To-do item -
Set down, unchanged, the lines of the items below that begin at the line containing "The width and height of the screenshot is (1342, 589)." and run through the final line of the items. Omit the pictures from your answer.

(Material supplied begins)

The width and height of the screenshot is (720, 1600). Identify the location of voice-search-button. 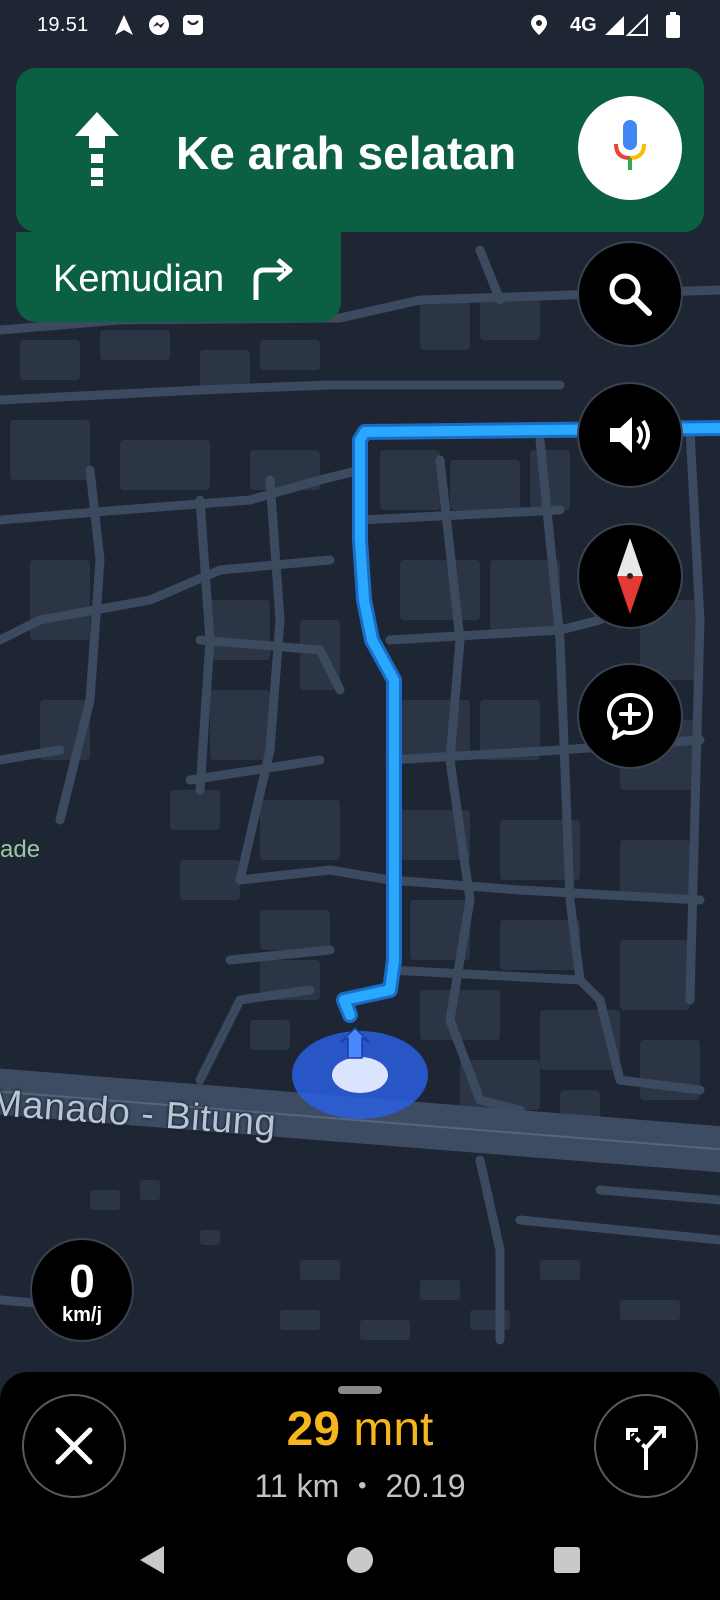
(630, 148).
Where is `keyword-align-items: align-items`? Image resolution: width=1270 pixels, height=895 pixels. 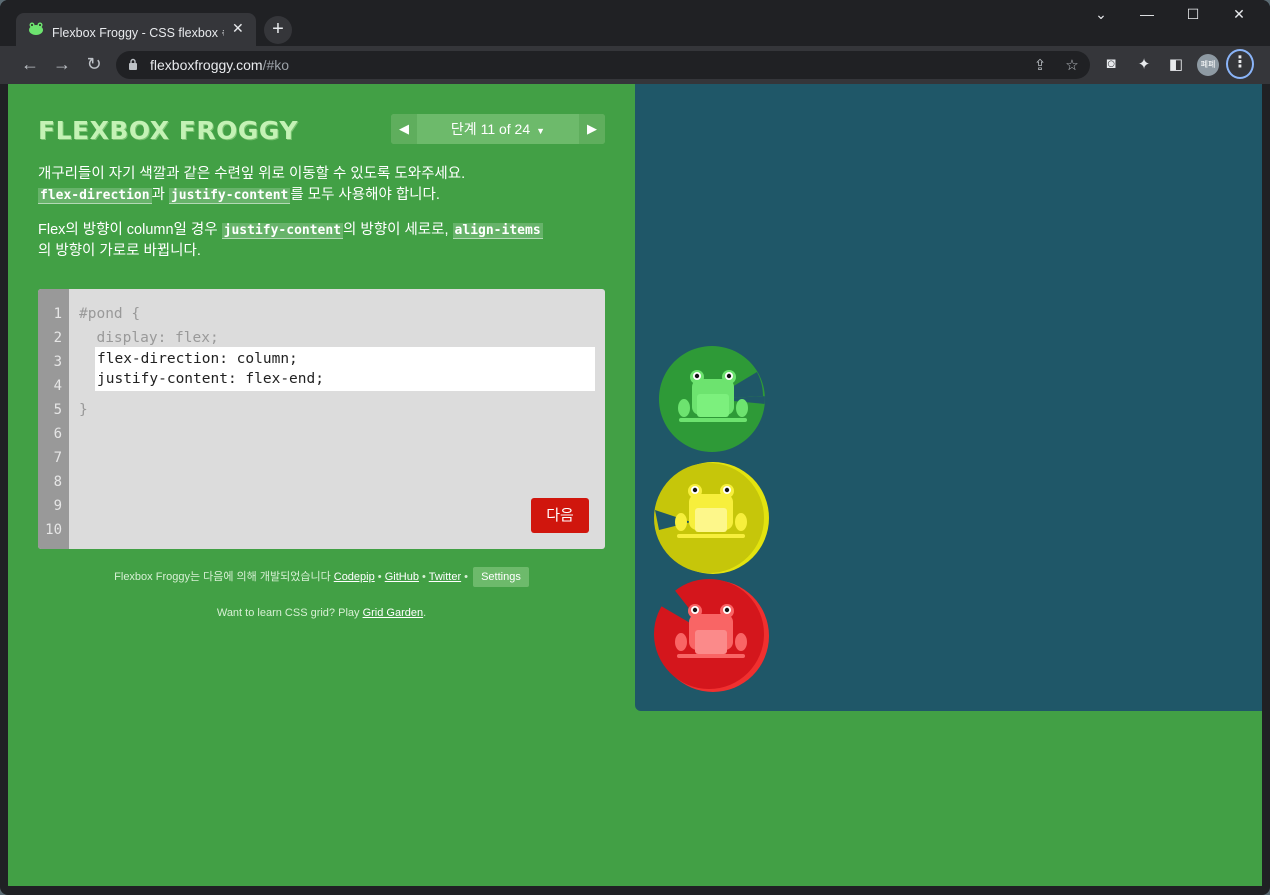 keyword-align-items: align-items is located at coordinates (498, 231).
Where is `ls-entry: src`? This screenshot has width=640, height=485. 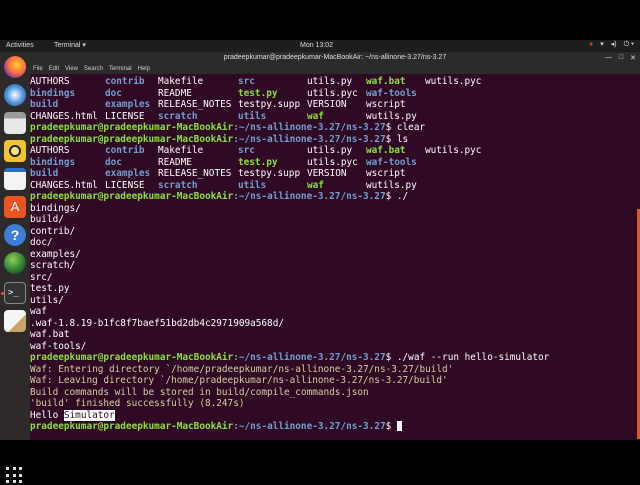
ls-entry: src is located at coordinates (246, 82).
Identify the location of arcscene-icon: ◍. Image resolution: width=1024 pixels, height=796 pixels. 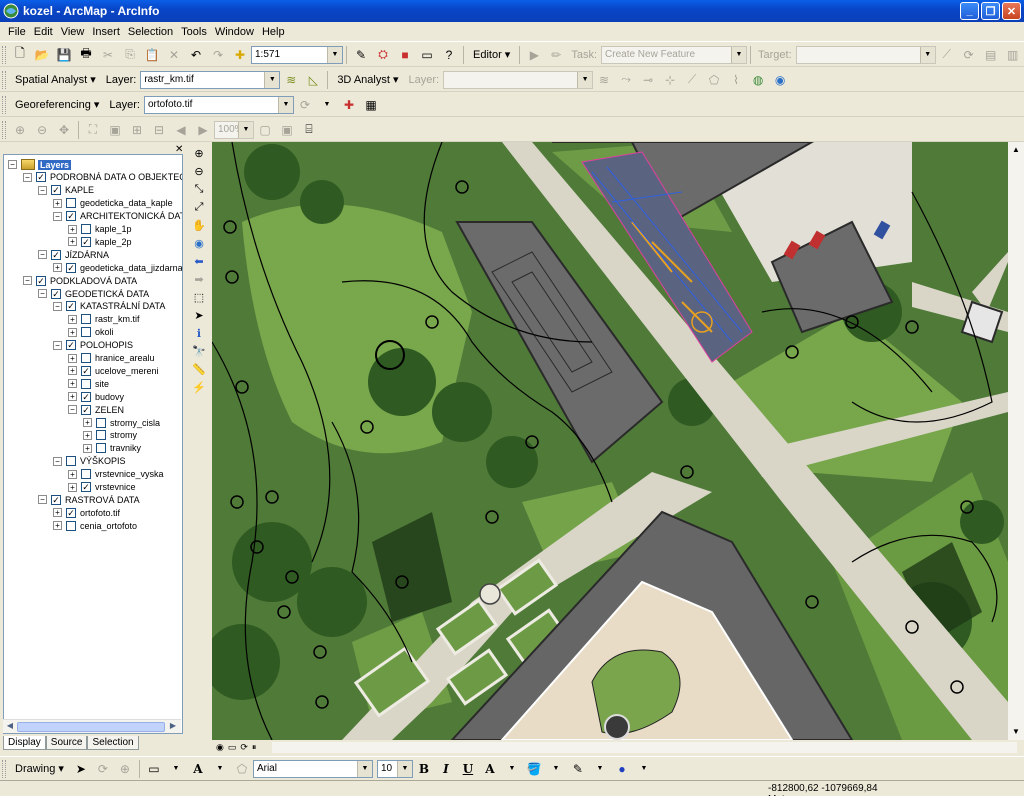
(758, 80).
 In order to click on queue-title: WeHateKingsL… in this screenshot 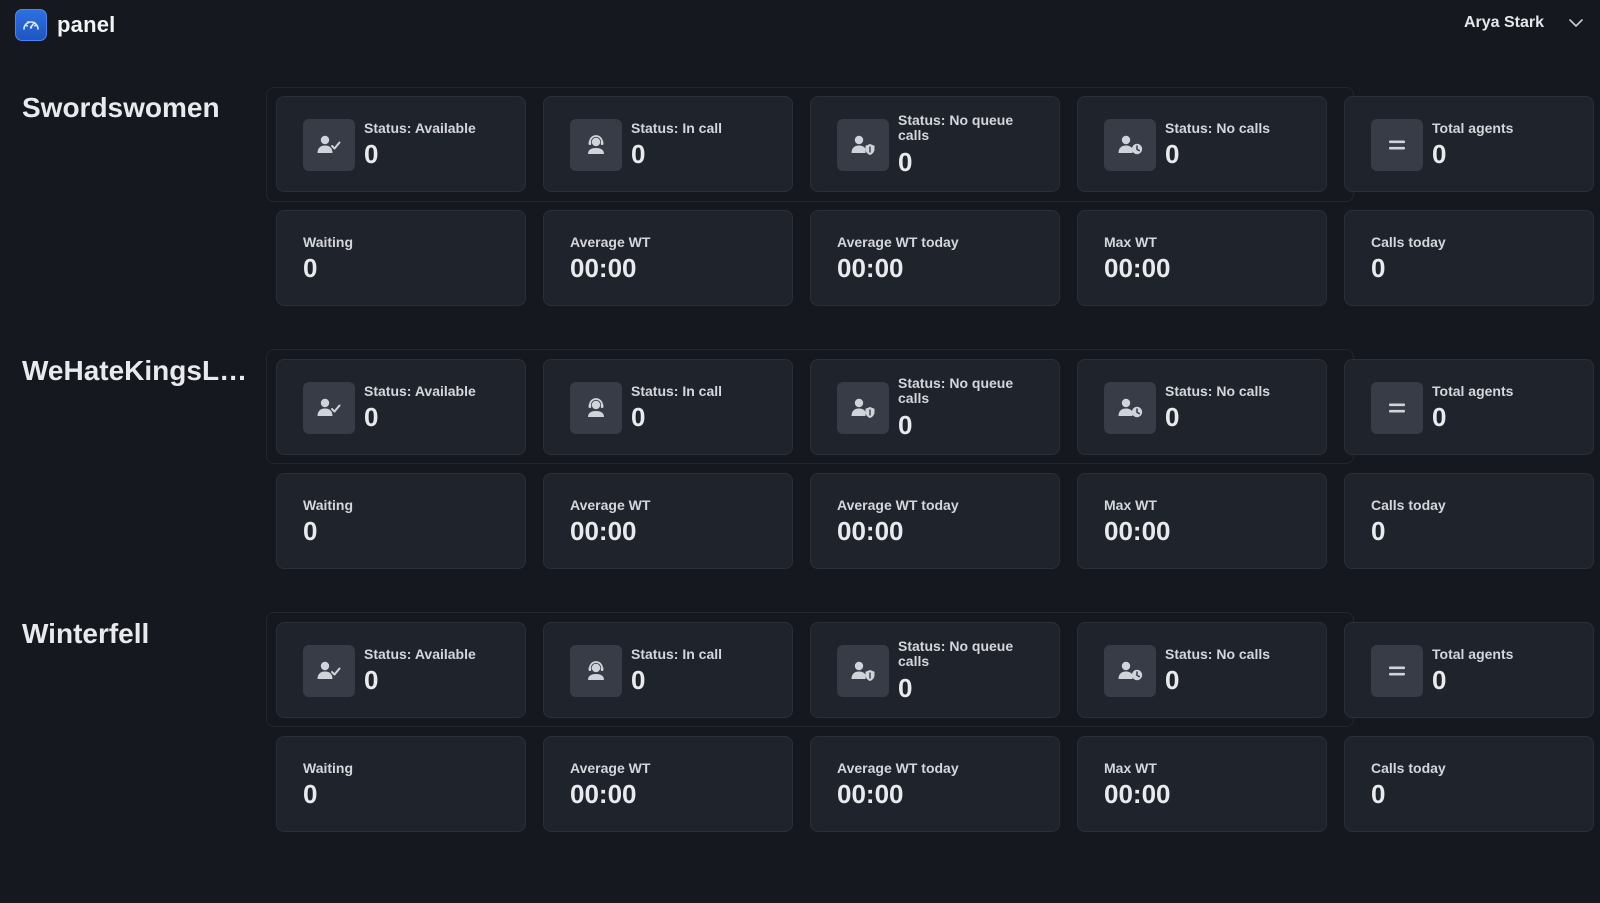, I will do `click(135, 370)`.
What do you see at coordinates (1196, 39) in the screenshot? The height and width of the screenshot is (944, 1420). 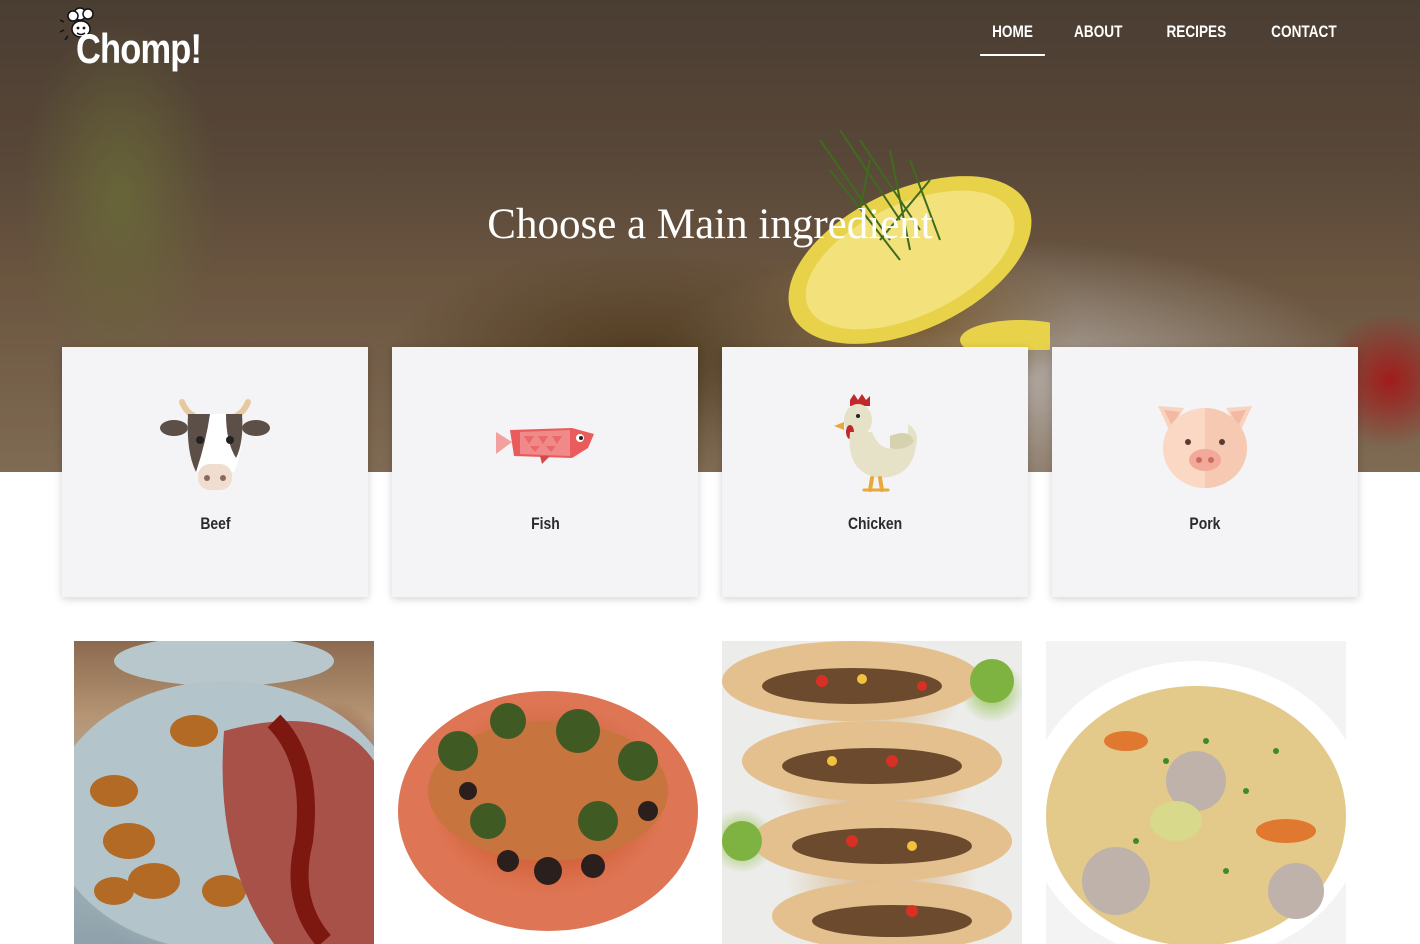 I see `nav-recipes: RECIPES` at bounding box center [1196, 39].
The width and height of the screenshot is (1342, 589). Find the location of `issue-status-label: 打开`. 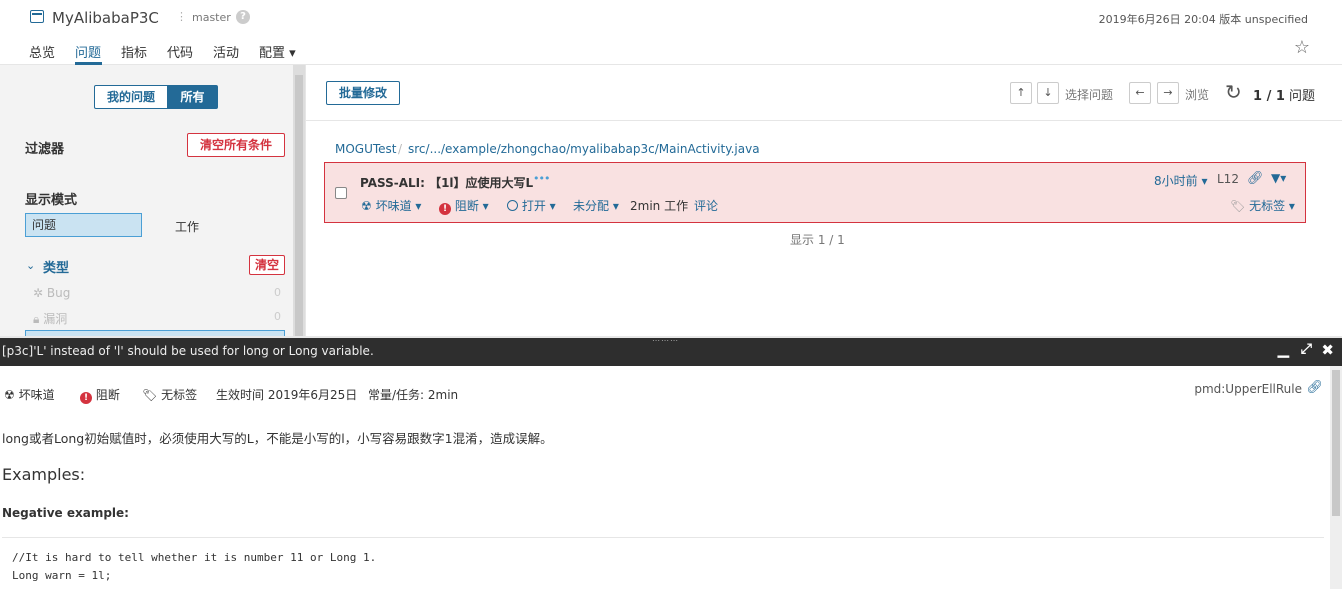

issue-status-label: 打开 is located at coordinates (534, 206).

(Material supplied ends)

Answer for this exercise -
The width and height of the screenshot is (1342, 589). Find the location of `issue-status-label: 打开`. 

issue-status-label: 打开 is located at coordinates (534, 206).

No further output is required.